If you think about it…
“Back in the day” wasn’t so long ago.
Reflecting 20 years back, I remember it was the norm to play outside with friends and neighbors, spend ample time with family, converse more often in-person and meet someone new with effortless dialogue. Starting as simple as…
“What’s your name?” or “Where are you from?”
These are the times I cherish most. Reminiscing on those days, I can’t help but to appreciate the feeling of togetherness.
Now 25 years later, I can’t say the same.
It’s hard not to notice that people sit side-by-side and are so pre-occupied with their phones, or other tech devices, that they don’t seem to notice one another.
On April 2, 2016, I attended the Creative Innovation Conference at Light City Baltimore. One thing that really struck me was Debbie Millman’s presentation on the damaging effects of “modern society” on humanity. Millman broke down the high percentage of suicide and depression due to social media, and made it clear that technology has only caused us to become more detached.
Although I constantly hear about the need for positive change and socialization, I am still seeing signs of excessive stress.
Work hours continue to increase, just as our children’s homework load. Dating sites have now become the most effective method for potential couples to meet because there’s not enough time to actually hang out. We’re spending an excessive amount of energy on hand held devices and not enough in-person encounters. Consequently, suicide rates have increased dramatically, particularly among our youth. At my son’s high school alone there has been 3 suicides in just 3 months.
There’s no way this should be considered the norm.
We are constantly going, like machines, thinking that faster and more is somehow better. And most importantly we are NOT communicating effectively. We’ve forgotten basic means of living with one another and in turn we have become an isolated society.
Don’t get me wrong… online platforms are convenient, but it should never completely replace the need for human connection through face-to-face interaction and conversations.
What will it take for us to once again become a community and decrease our stress levels?
Though I am not big on New Year’s resolutions, I thought it’s the perfect time to share thoughts on ways reconnect. Here are a few simple ideas:
- Have a no tech rule at dinner time – whether you’re single, married or a parent, taking the time to eat without watching a screen not only opens up time for conversation but also gives you some time to think.
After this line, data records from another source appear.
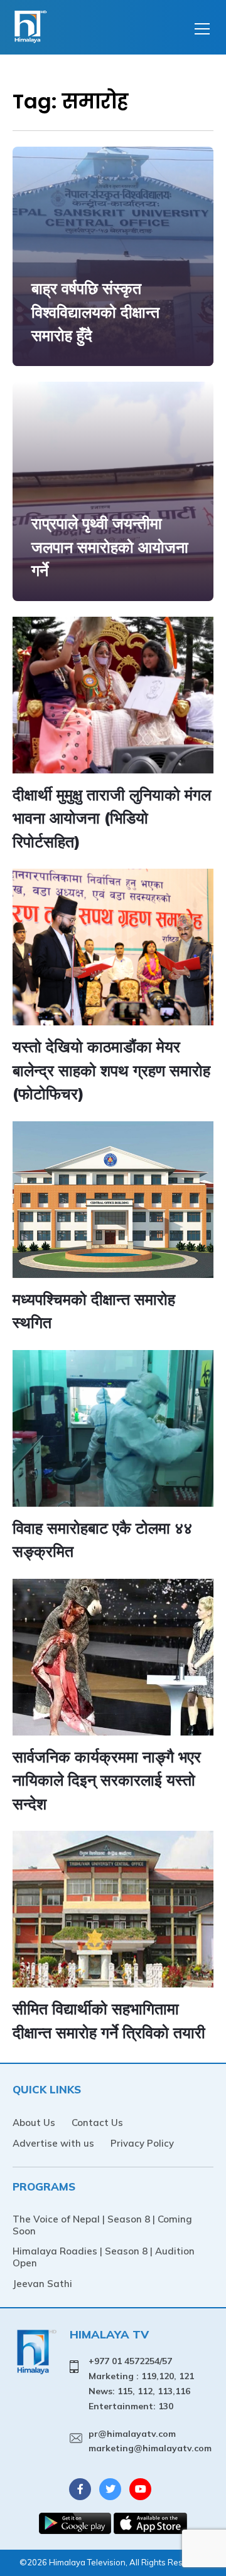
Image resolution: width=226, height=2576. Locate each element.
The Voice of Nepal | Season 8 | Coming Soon (102, 2225)
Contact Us (97, 2122)
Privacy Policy (142, 2143)
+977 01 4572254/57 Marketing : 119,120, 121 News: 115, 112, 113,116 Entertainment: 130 (141, 2383)
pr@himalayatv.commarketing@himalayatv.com (150, 2441)
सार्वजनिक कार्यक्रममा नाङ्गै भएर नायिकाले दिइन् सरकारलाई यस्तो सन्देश (107, 1780)
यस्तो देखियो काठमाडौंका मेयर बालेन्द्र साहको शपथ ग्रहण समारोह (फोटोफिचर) (111, 1070)
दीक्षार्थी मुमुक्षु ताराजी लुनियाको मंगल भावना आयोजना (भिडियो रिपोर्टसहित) (112, 818)
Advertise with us (53, 2143)
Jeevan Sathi (42, 2284)
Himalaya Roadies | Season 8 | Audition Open (104, 2257)
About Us (34, 2122)
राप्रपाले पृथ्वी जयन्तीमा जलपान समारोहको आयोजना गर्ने (109, 546)
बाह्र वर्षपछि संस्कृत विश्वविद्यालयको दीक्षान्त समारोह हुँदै (95, 311)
- Even better spend one day a week without any technology – try not using technology at home for a week. You’ll be surprised how revived you feel.
- Rekindle a relationship – sometimes we loose touch with loved ones because of a disagreement or misunderstanding. Most times it’s not as serious as we think. Try reaching out and take the time to meet up and chat about it. Hashing out out a differences can go a long way for much needed healing.
- Take a lunch break – taking a break is vital. You can even schedule a lunch date with a co-worker or friend you haven’t seen in a while. If you’re a parent, and your child’s school is close by, have lunch with your little one.
- Introduce yourself to your neighbors – don’t know your neighbors? An easy introduction is to go door-to-door and introduce yourself. You can say mention that you’re doing this in order to get to know your neighbors and vice-versa and to look out for one another.
- Join or launch your neighborhood committee – taking part in your neighborhood committee or launching one if there isn’t one in your neighborhood is a great way to get to know your neighbors. As a community you’ll also have the opportunity to address the issues in your neighborhood.
- Throw a block party – everyone loves a party! There’s no better way to meet many of your neighbors than at a block party.
- Organize a family reunion – the younger generation will have the opportunity to connect with their family members. They may become accustomed to the gathering and continue the tradition. Everyone can contribute with food and drink. You can reserve a picnic area at your local park for free.
- Volunteer at your local school – did you know you don’t have to be a parent to volunteer in a PTA? Our schools can definitely use your help. If you are a parent, you can organize a parent get together from time to time. This may even lessen bullying. If my daughter knows that I speak with her classmate’s mom, she may think twice before doing something naughty.
Happy New Year to you! Let’s re-connect.